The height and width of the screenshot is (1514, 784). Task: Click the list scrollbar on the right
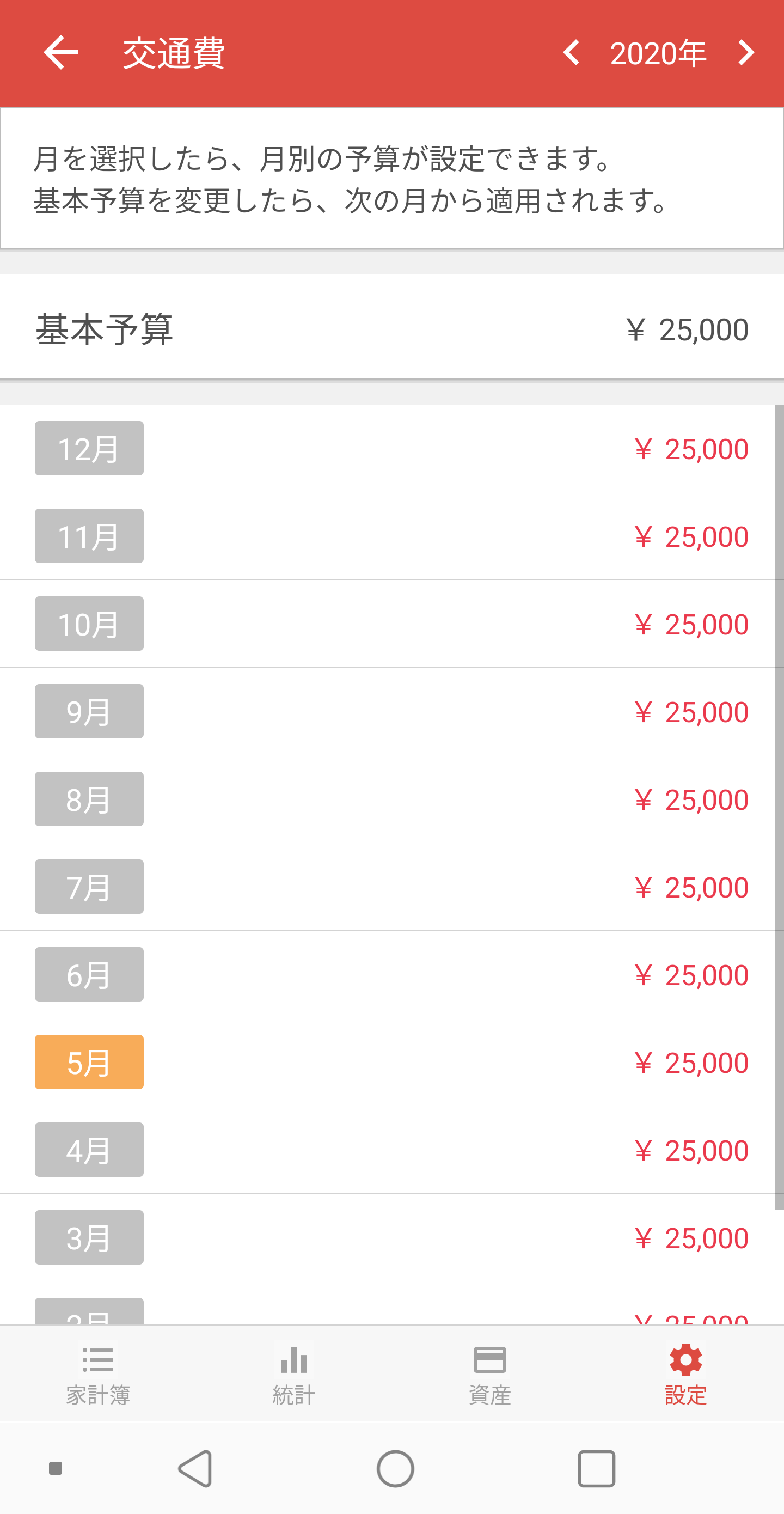779,807
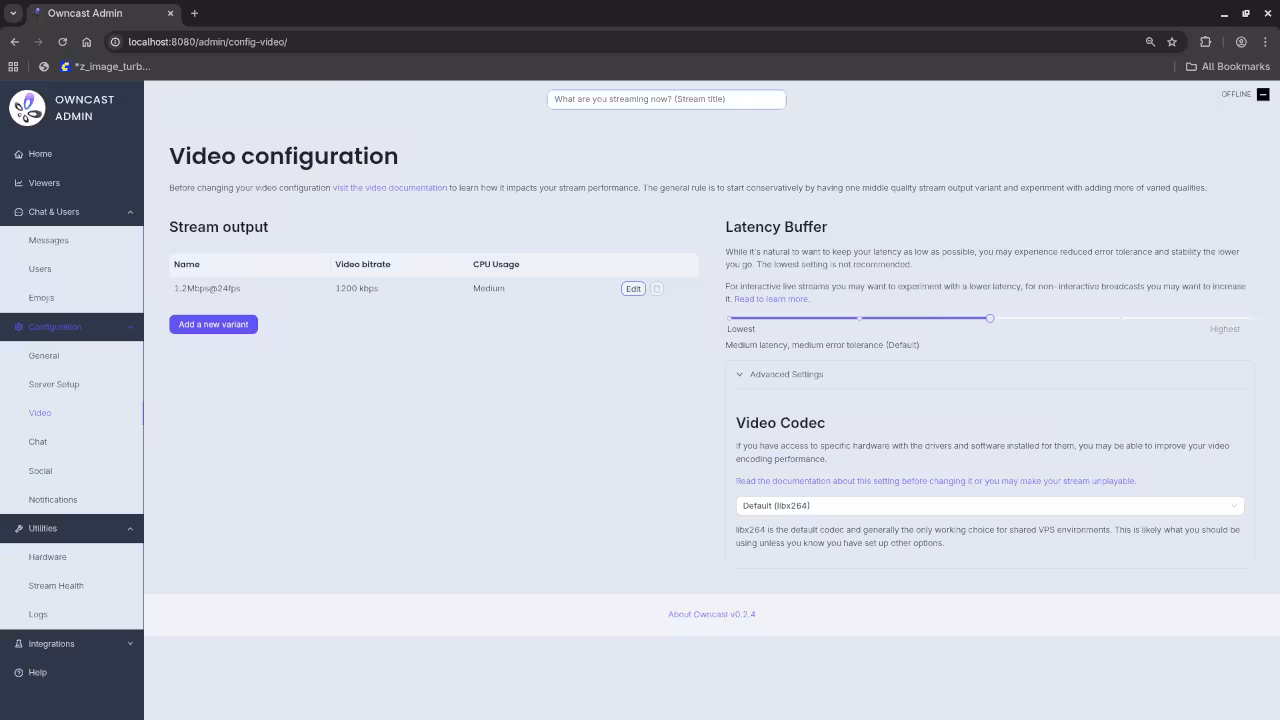Select the Viewers sidebar icon
Viewport: 1280px width, 720px height.
coord(20,183)
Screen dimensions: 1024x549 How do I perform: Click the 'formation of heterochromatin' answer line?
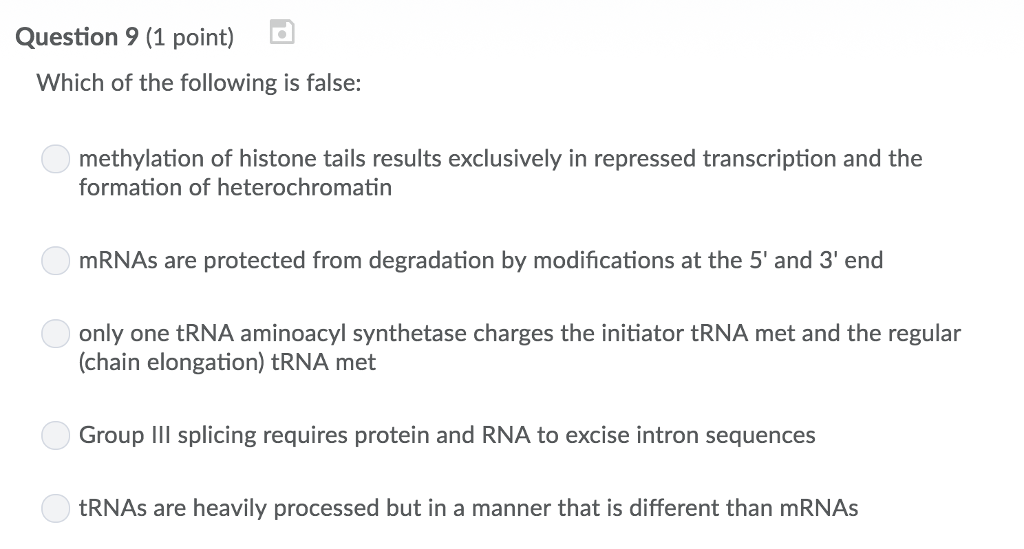tap(236, 187)
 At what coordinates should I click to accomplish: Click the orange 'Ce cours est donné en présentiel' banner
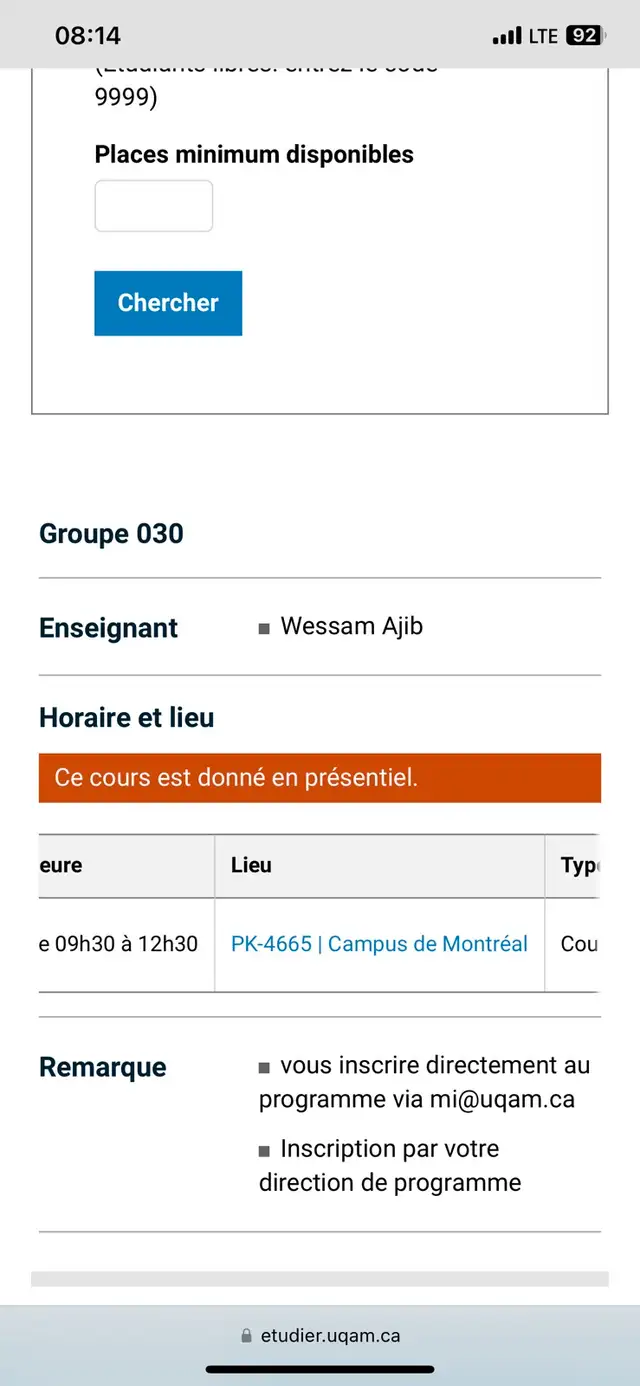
______
__WHAT TO WORK ON__: Copy out the rows above word for word, leaving out the pictures.

__SOLUTION__:
The height and width of the screenshot is (1514, 784). Task: Click the list scrollbar on the right
779,807
Select the Viewers sidebar icon
Viewport: 1280px width, 720px height.
coord(20,183)
Screen dimensions: 1024x549 How do I perform: Click the 'formation of heterochromatin' answer line?
tap(236, 187)
 At what coordinates should I click to accomplish: Click the orange 'Ce cours est donné en présentiel' banner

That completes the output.